En cambio, sostienen, lo que llevó a la revisión fue el deseo de evitar los estancamientos. Había tres candidatos para Papa en el 2005 (de acuerdo con estos autores). Estaba Benedicto, un privilegiado del Vaticano con la reputación de ser un conservador doctrinario. Estaba Carlo Maria Martini, un cardenal italiano muy liberal, muerto el año pasado y que apoyaba las uniones civiles del mismo sexo, el derecho de los enfermos terminales a rechazar el tratamiento médico y la distribución de preservativos como un mal menor para el evitar la transmisión del Sida. Y también estaba Jorge Mario Bergoglio, arzobispo de Buenos Aires, que se ganó el apoyo de los cardenales en el mundo en desarrollo y con puntos de vista católicos bastante bien definidos. No sólo ningún bloque tenía una mayoría clara, sino que una paradoja de la votación estaba en curso.

Para ver qué es lo que ocurre, supongamos que se está en el bloque de Martini (con 47% de apoyo). Conseguir que el bloque de Ratzinger (con 23.1%) o el bloque de Bergoglio (con 29.9%) se ponga en favor de uno daría la mayoría requerida. Se prefiere a Bergoglio que a Ratzinger, pero él prefiere a Ratzinger, así que rechaza. Se podría acudir a Ratzinger, pero no se quiere hacer concesiones a esa facción. Y Ratzinger y Bergoglio entre ambos no pueden reunir una mayoría de dos terceras partes. Todo está en punto muerto. Una elección mayoritaria no eliminaría la posibilidad de un estancamiento, pero sería mucho menos probable.

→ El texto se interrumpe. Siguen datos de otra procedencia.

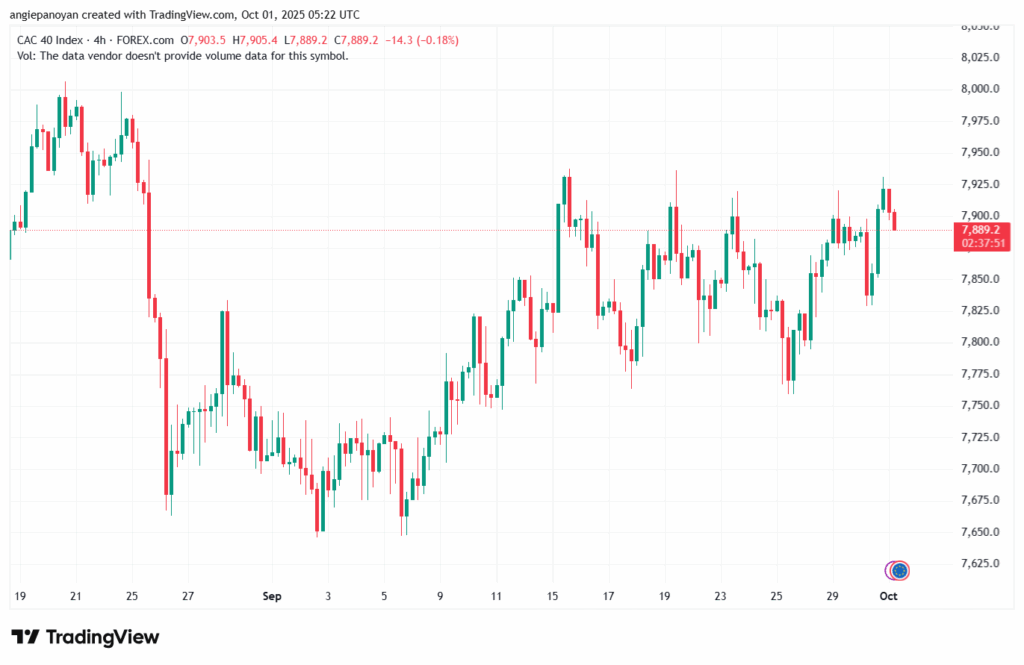This screenshot has width=1024, height=665.
Task: Click date 25 on the left time axis
Action: 132,596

Maltzman y el resto consideraron la hipótesis de que aunque Juan Pablo II no había notado este problema, probablemente había hablado con alguien que sí.

En 1994 -destacan-, Juan Pablo II fundó la Academia Pontificia de Ciencias Sociales, destinada a proporcionar a la Iglesia el asesoramiento de los politólogos, sociólogos y economistas más distinguidos. Uno de los nombramientos originales era Kenneth Arrow, el economista ganador del Nobel, cuya obra más famosa trata acerca de las paradojas en las votaciones. Su teorema de imposibilidad de Arrow demostró que es imposible tomar las preferencias de clasificación de un grupo de votantes y convertirlas en una clasificación social que cumple con ciertos requisitos básicos.

Independientemente de si la historia de los científicos políticos es correcta, su punto es importante para esta elección papal porque: Benedicto XVI ha invertido la derogación de Juan Pablo II sobre el requisito de los dos tercios, la misma derogación que permitió que Benedicto fuera elegido en primer lugar.

En el pasado, esto ha llevado a comprometer selecciones como la de Juan Pablo II, pero si surge una paradoja de votación, la Iglesia podría toparse con un punto muerto.